Experiments and Models for the Time Dependent Mechanics of Nanoscale Polymeric Structures and Nanocrystalline Metal Films

To date, micro and nanoscale experiments have been mostly focused on the length scale dependent mechanical behavior of nanostructures and nanostructured thin films but have not been able to address their time and rate dependence. This inefficiency stems from the use of high resolution electron microscopes which are slow imaging tools, and quite often are of detrimental effect to the integrity of polymeric materials. Optical methods have been revisited in the recent years and were modified to accommodate micro and nanoscale specimens in order to obtain high resolution deformations and their time evolution at time scales varying from microseconds to days [1-4]. This research, conducted at the University of Illinois, has developed new approaches to investigate the time-dependent mechanical behavior of metallic thin films for MEMS and polymeric nanostructures in an effort to understand the important deformation processes at small scales.
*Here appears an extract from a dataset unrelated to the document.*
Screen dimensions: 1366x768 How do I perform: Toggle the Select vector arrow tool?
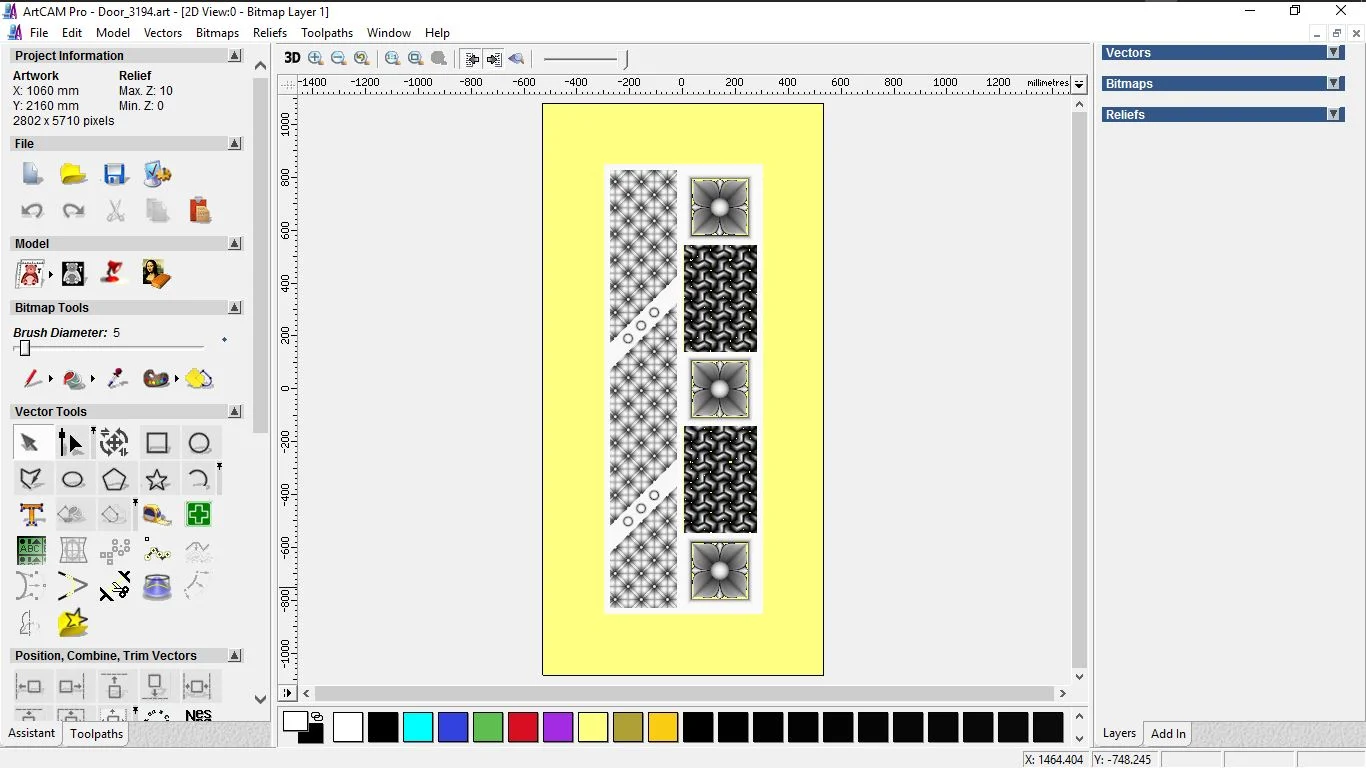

The extended (internal) surfaces in nanocrystalline metal films and the large surface-to-volume ratios in polymeric nanostructures favor material transport mechanisms that are not important in bulk or large grain materials because they do not result in appreciable strains. On the contrary, in nanoscale polymeric fibers for instance such processes result in large material deformations and sustained ductilities in a large range of loading rates. This presentation will summarize experimental work conducted with polymeric nanofibers and nanocrystalline metals and some early modeling efforts to rationalize the measured time- and ratedependent mechanical behavior.